Finding Him in Someone Else
When my friend told me she was moving into a group house with two guys and two other girls, I didn’t even think to consider either of the dudes as dating options. The first assumption was that they would have girlfriends (it’s always my first assumption). The second assumption is that I wouldn’t be interested. Which is weird. Since, well, I’m typically always interested.
So when moving day came and this fresh-faced, attractive, fit as hell guy was hauling my friend’s furniture into the moving truck, I was perplexed. Is *this* this presumably taken, uninteresting guy that she’ll be living with? Fuuuuuuuuck.
Over the next few hours, we chatted a bit, mostly about these ridiculous hats I had made, where we grew up, a little bit about this start up he was running out of the new house, and certainly not about how attracted I was to him.

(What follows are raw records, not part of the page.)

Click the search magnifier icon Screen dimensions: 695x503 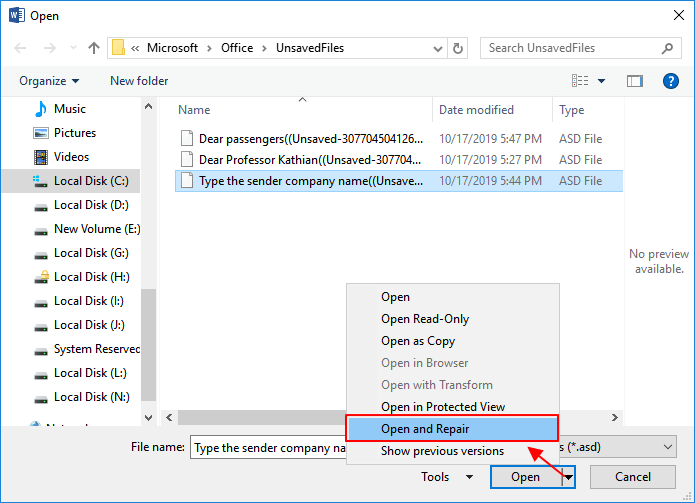tap(667, 48)
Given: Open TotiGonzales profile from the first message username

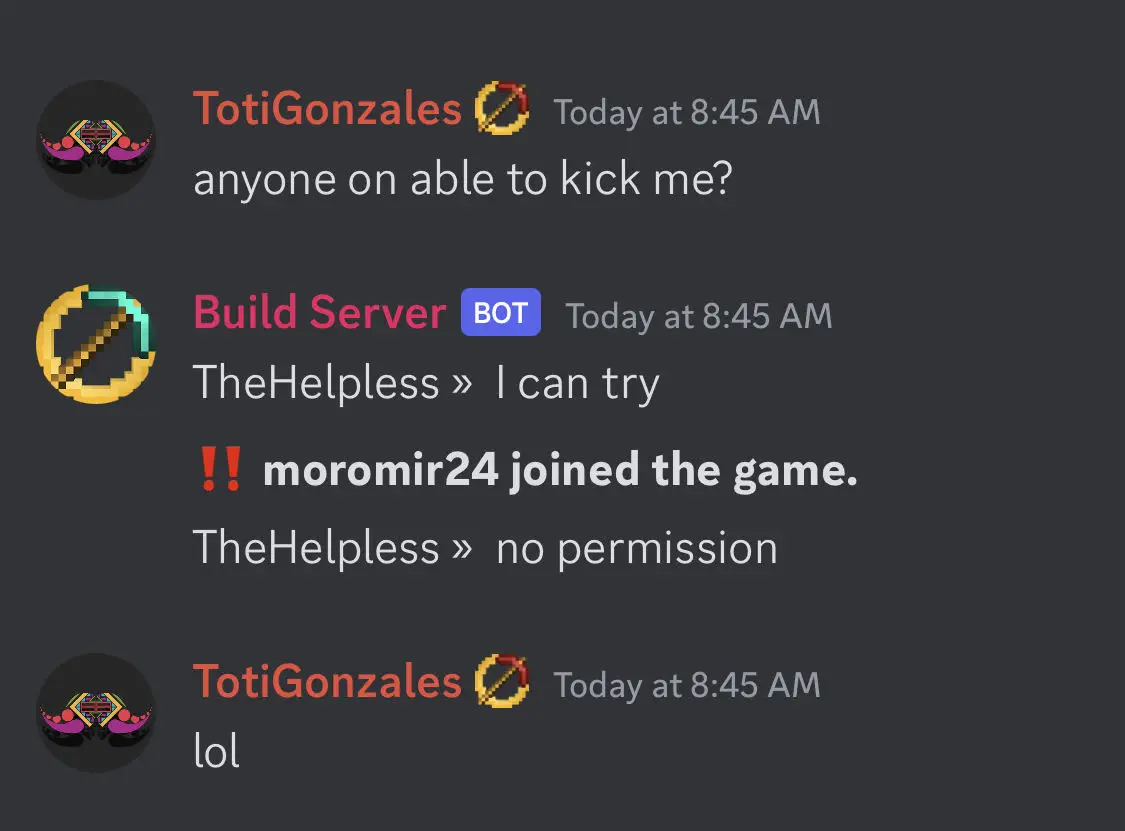Looking at the screenshot, I should (326, 109).
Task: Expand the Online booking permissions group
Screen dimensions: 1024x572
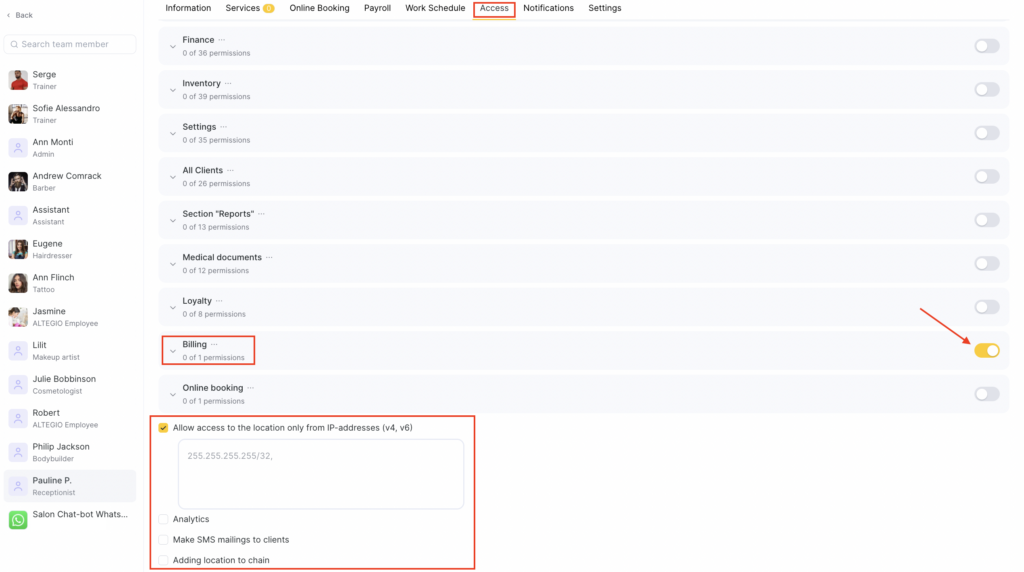Action: 173,394
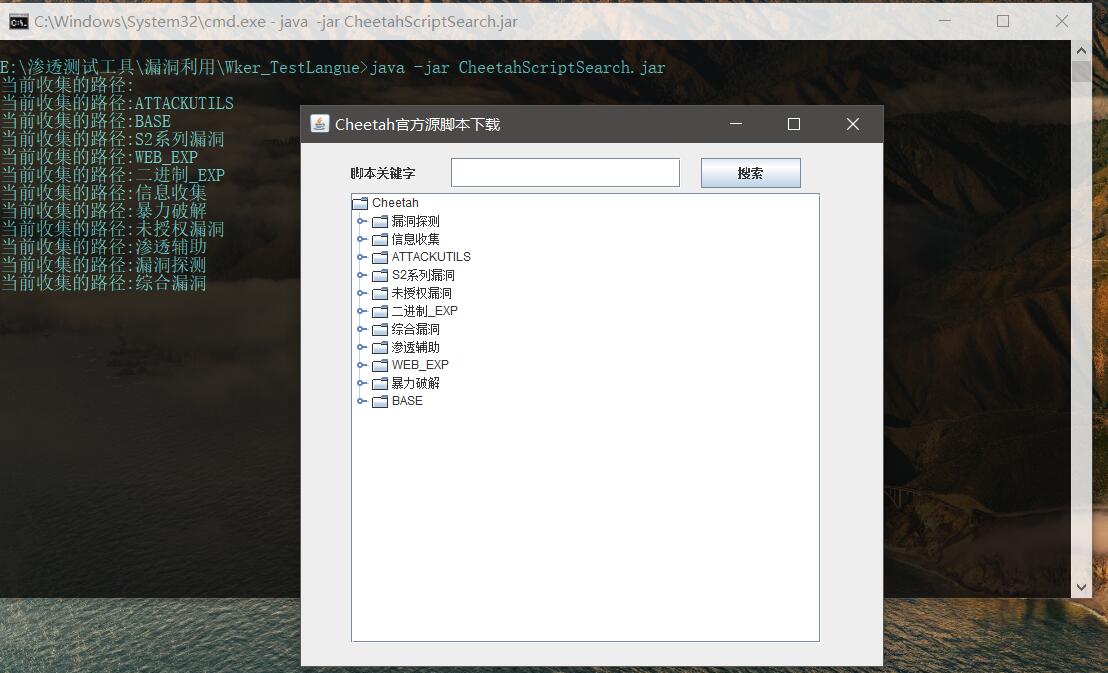Expand the 未授权漏洞 tree node
This screenshot has width=1108, height=673.
(362, 293)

I wasn’t sure if you could call it flirtation, but I made a point to be as helpful as possible, and as charming as possible which was exhausting given how hard it is for me to be charming at all. At the end of the move, I went home. No numbers exchanged. No harm. No foul.

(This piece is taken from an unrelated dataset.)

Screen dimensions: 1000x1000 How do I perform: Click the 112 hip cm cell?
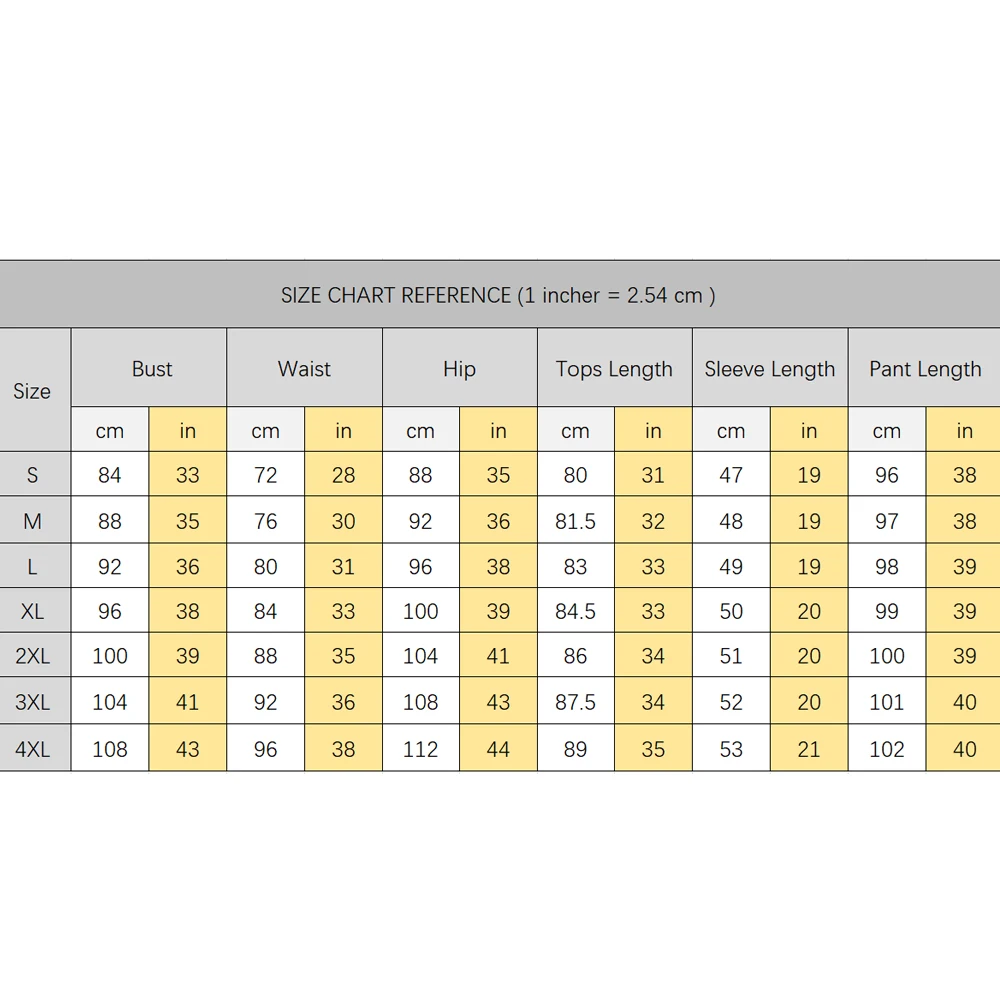point(421,748)
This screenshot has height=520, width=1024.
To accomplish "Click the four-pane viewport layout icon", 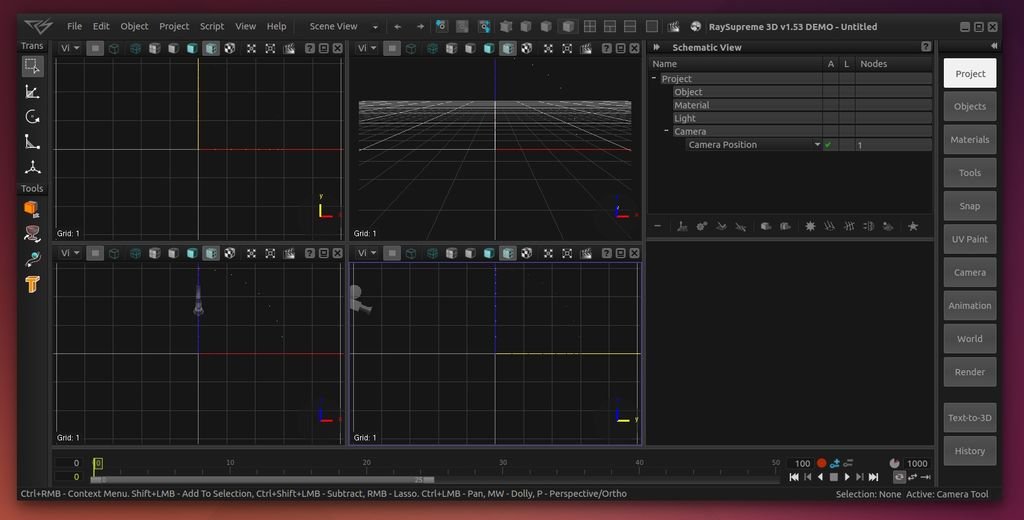I will point(590,26).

I knew enough about him. He’s Indian (I had deduced as much), had graduated from college 4 years ago from a good school, is a sport junkie, into the tech scene, and had an incredible business acumen. Oh, and he’s hilarious. I’m not exactly sure when it happened, but group texts about the move turned into one on one texts about tech meet ups, which turned into long text conversations about everything. There was mention of dating, how it’s nice that after 25, people started to get more serious about dating. I concurred. It never occurred to me to ask which side of 25 he was on.
Text conversations turned into a coffee date. “I hate that you’re so young,” I confessed. “And I hate that you’re her roommate.” ”Why’s that?” he asked. I took a breath and I told him. I said it wasn’t a good idea to pursue anything because it could get weird at the house if things went well of if things didn’t. I never stopped to ask if he felt the same, if he felt anything, but as we sat on the couch talking about business and life and goals and passions, it seemed like the attraction was unspoken but understood. He didn’t say much except that he didn’t agree. That it wouldn’t have to be weird. But then it was time to go. So he left. We hugged. It was the closest kind of hug, hips together, arms wrapped tight. I could have stayed there forever.

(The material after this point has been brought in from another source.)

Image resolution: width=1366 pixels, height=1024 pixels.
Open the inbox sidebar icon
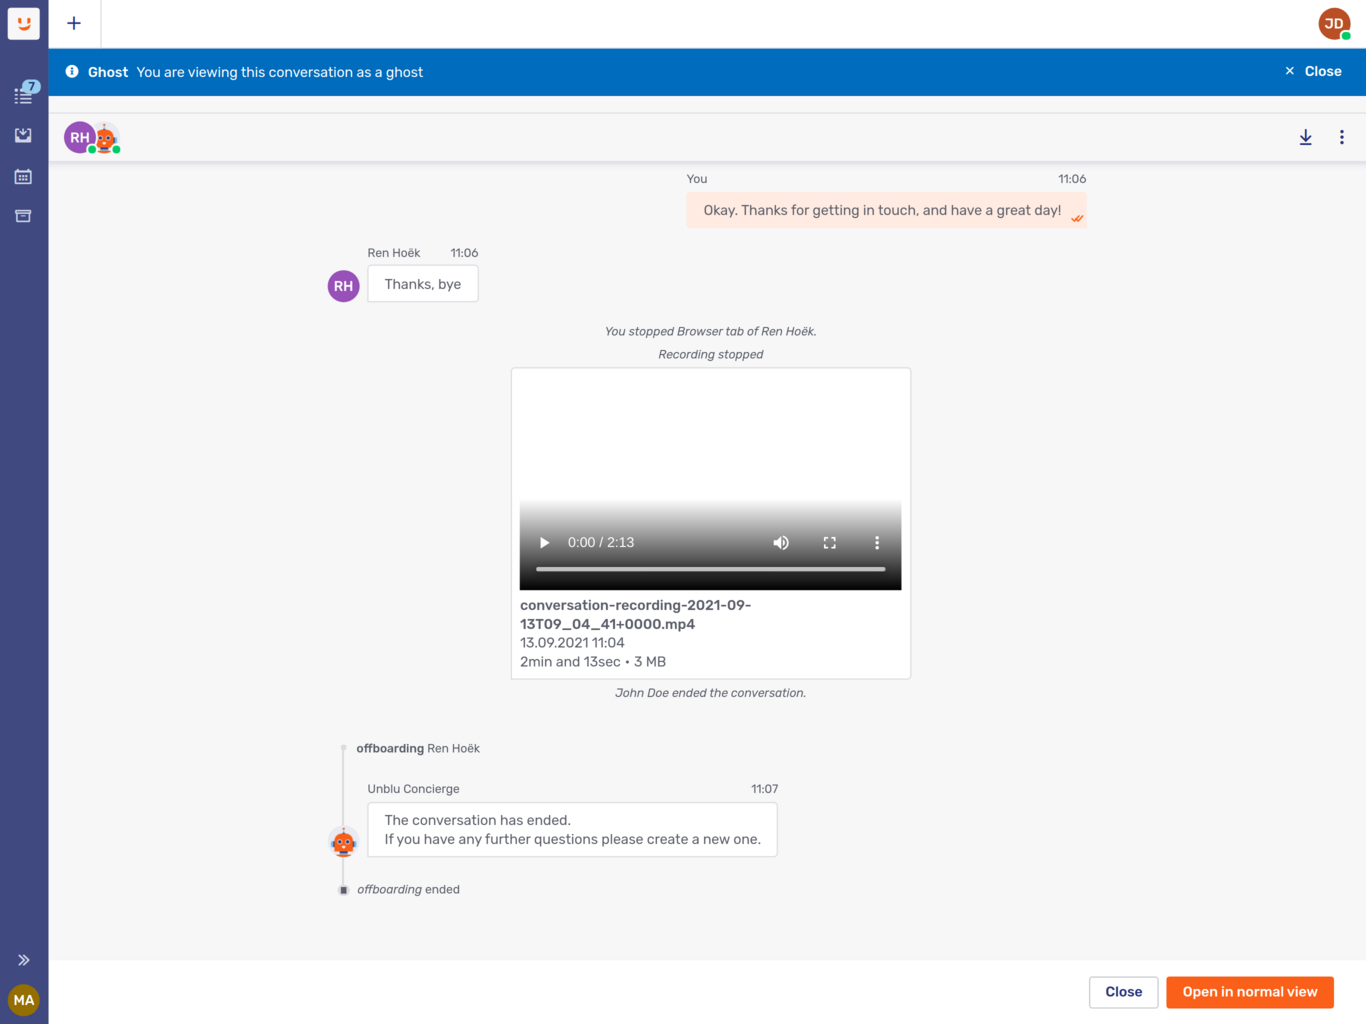click(x=23, y=135)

At his house a few days later, I wished him a happy birthday, I told him that it felt great to get older. If 25 was good, 26 would be better. His friend standing with him said, “She doesn’t know, does she?” I was so confused. “24,” he said. “Huh?” I was confused. “He’s turning 24.”
Mortified. He was a child. The question is, does it matter? The concerns continued to mount: Roommate, Young, Not Jewish. Granted, my decision to date only Jews lasted until the first Jew I really liked ended up being a dud. As boring and self-absorbed as I had dreaded. But this was really not good.
You can fix a lot of things – bad dresser, bad manners, bad kissing… but can you fix young? No matter how mature a person is (and is he ever!) there are certain things that just can’t be learned in school or at work. There is a shift in perspective that happens over time as the scrappiness melts away and you take a seat at the table of curmudgeons. Not to say I’m not still upwardly mobile, but I’m really content in the static moments of my life, no longer chasing butterflies and playing drinking games and trying to run this town.
So the plans we had made were canceled, by me, with no explanation. I needed to back away. Pursuing him knowing I didn’t see a future felt selfish. Inappropriate. But do I ever miss him. The chats. Our banter. His smile. I feel like this is a mature decision, to recognize what I loved so much about him and find him, find it, in someone else.